Not externally of course, but my dependency issues rear their ugly head and I run smack into them, always a bit surprised to see them, but eh- who am I kidding?

I was pretty spoiled for awhile because after we got married, we were rarely apart. However, right after we got married, I got pregnant. *cue crazy lady hormones I distinctly remember Tim going out to play video games at his friend’s house and sobbing on the couch because he wasn’t there. This -ish runs deep. It’s serious. Seriously annoying. Of course then, I was a pregnant newlywed, so I had an excuse. Now,...I’m a woman in my early thirties in a solid, happy marriage, still confronting my abandonment issues. It’s the worst. So here’s a little rundown of how this usually goes. This is deeply embarrassing, but I’m sharing it because I’m sure I’m not the only one who deals with this crap.

Day 1- I’ve got a brave face on. I drop Tim off at the airport, or watch him fold his 6’6” frame into the back of a tiny Uber, and I’m okay. “I’ve got things to do, I’ve planned things to keep me busy and occupied while he’s gone. I’m gonna be okay.” The kids are upbeat and although bedtime is hard because they all miss him, we all survive. And I get about 4 hours of sleep.

Day 2- I become the “fun mom.” In order to distract myself from the impending implosion I can feel coming, I am running around town, spending more money than I should be on the kids, showering them with new things, new experiences...hell- maybe we will go take our own trip somewhere. Expedia reminds me my bank account has told me to stay home, so instead, I’m riding a caffeine and sugar high until we all crash at bedtime. Only now that the fun people have gone to sleep and it’s just me- I get anxiety. So I Netflix and Chill-the-heck-out on my phone and only get about 3 hours of sleep.

Day 3- Running on 7 hours of sleep in 48 hours is just not sustainable for me. I wish I was that woman. I think I am that woman, until suddenly on Day 3, I wake up and look in the mirror wondering who gave me 2 black eyes in my sleep. But no, that’s just the dark circles. *sigh On Day 3, the kids somehow communicated this message to each other, “It’s Time.” They fight, yell, whine, and complain all. Freaking. Day. And to be honest, I can’t blame them. With the bar set so high on our adventures of Day 2, they are not content to stay home while this creature that resembles a bedraggled version of their mother is trying not to get tears and self-loathing in her coffee. Then, it happens. Suddenly, I can’t take the whining, the arguing and their attitudes anymore. *cue implosion. I rant, I cry, I storm off to put myself in time-out. Meanwhile, my kids are looking at each other like, “Did we break her?” There is silence. I feel terrible. I scrap the pieces of myself off the floor, off the wall and off the bed, and shuffle out to them. I apologize and like the amazing humans they are- they forgive me. I usually end up buying them icecream for their trouble. Everyone goes to bed early that night, and I am still up trying to pass the time, thinking, “Only tonight and then one more night.” I get 5 hours of sleep.

Day 4- Today brings determination to do better.
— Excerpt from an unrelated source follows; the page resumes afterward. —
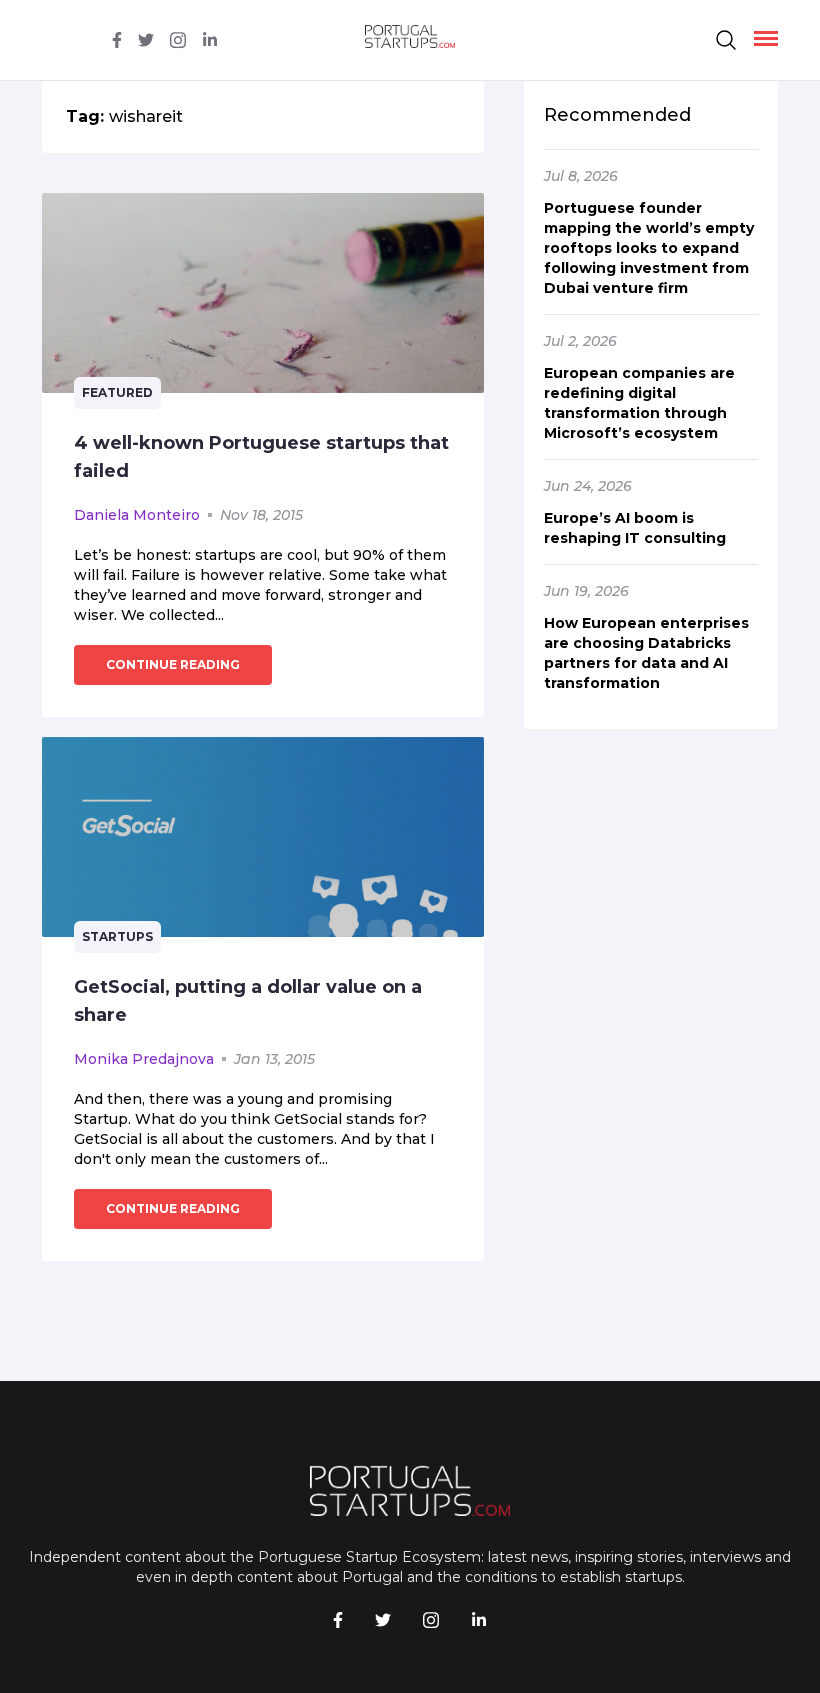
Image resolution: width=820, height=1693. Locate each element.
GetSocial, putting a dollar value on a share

I’m working hard to stay positive even though the kids are just as exhausted that Dad’s not home yet. We don’t ever begrudge him the trips, but gosh how we miss him. I pick back up where I left off from Day 1 at getting things done, and clean up around the house a bit. I pay the kids to do the dishes. My smile is weak, but I’m still standing. Only one more sleep. I get about 5 hours because I’m emotionally and physically depleted.

Day 5- Coming home day, I’m racing around the house cleaning like a madwoman, so I can look like I had my -ish together the whole time. I move furniture, I buy a new rug for the kitchen, I light candles. This house looks amazing. Time crawls by that day, as I’m hitting refresh on the flight tracker watching his little plane icon travel home. I feel crazy. I know I am, but I don’t even care at this point. I’m just excited that Tim is coming home.